Since starting operations nearly 10 years ago Virgin America has relied on its brand image and self-proclaimed “premium” levels of customer experience to drive higher yields on fares. This approach has come into the spotlight again this week as the company filed paperwork with the US Securities & Exchange Commission to pursue an IPO. Included in the 100-plus pages of mostly financial data are some revelations on how Virgin America sees its position in the market vis a vis the passenger experience, as well as what is – and, more importantly, is not – expected in the future.
On the inflight seating front Virgin America recognizes that its once significant lead on the competition has eroded. While the company mentions several times in the S-1 filing that it offers “compelling passenger comfort features” and three classes of service within the domestic market it is also clear that the competition is not idle. The filing notes that “American Airlines, Delta Air Lines, United Airlines and JetBlue Airways are increasing the quality of their seating and on-board amenities in some of the routes where they compete with us, making it more challenging to attract passengers who are loyal to those airlines.”
Much of this improvement comes in the transcon market where the battle for premium passengers has increased significantly in the past year. This market is also key to higher yields, something which Virgin America has been growing but where an eroding competitive stance will likely cause some reductions on the revenue and yield front. With no mention of improvements to the inflight hard product it appears that Virgin America is going to face that risk straight up at this time rather than move to introduce a new seat.

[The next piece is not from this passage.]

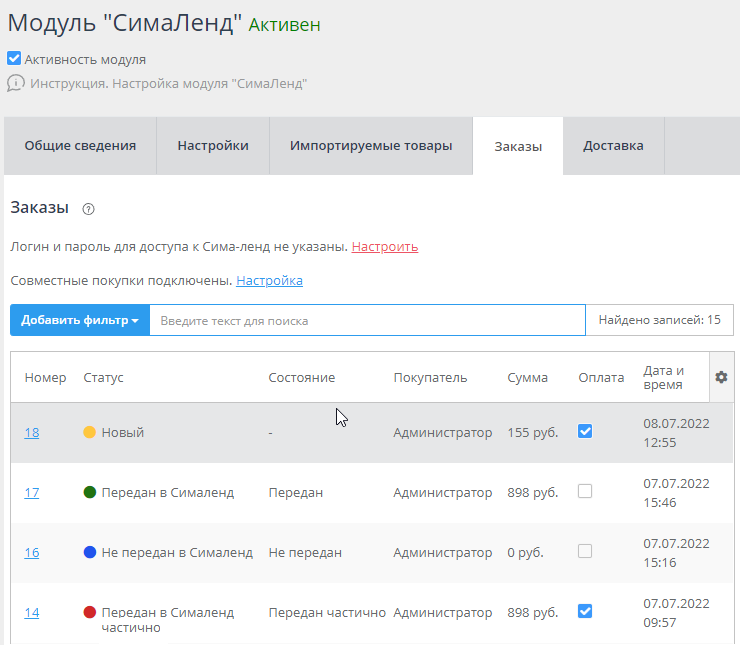This screenshot has width=740, height=645.
Task: Open the blue Настройка link for joint purchases
Action: [269, 281]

Red, the carrier’s inflight entertainment system is the backbone of its passenger experience offering. The system combines TV, movie and audio offerings with a food and beverage ordering platform, a feature the company describes as a “key component”, and indeed something it has attempted to patent. As part of the planned upgrades in the next 18 months Virgin America intends to upgrade the software platform which runs the Red system as well as to introduce new monitors which will provide “swipe” touch capabilities. Improving the system performance and interface should make customers happy while also easing the process by which customers can spend money through the system for premium content or dining options. Increasing the ancillary income will remain a significant aspect of the carrier’s growth.
Not mentioned in the filing was the carrier’s previously discussed full revamp of the IFE platform to support wireless streaming to both in-seat screens and passenger PEDs. While that may still show up eventually it is not mentioned in the filing so expectations should remain low that any visible progress will be made on that front in the coming year or two.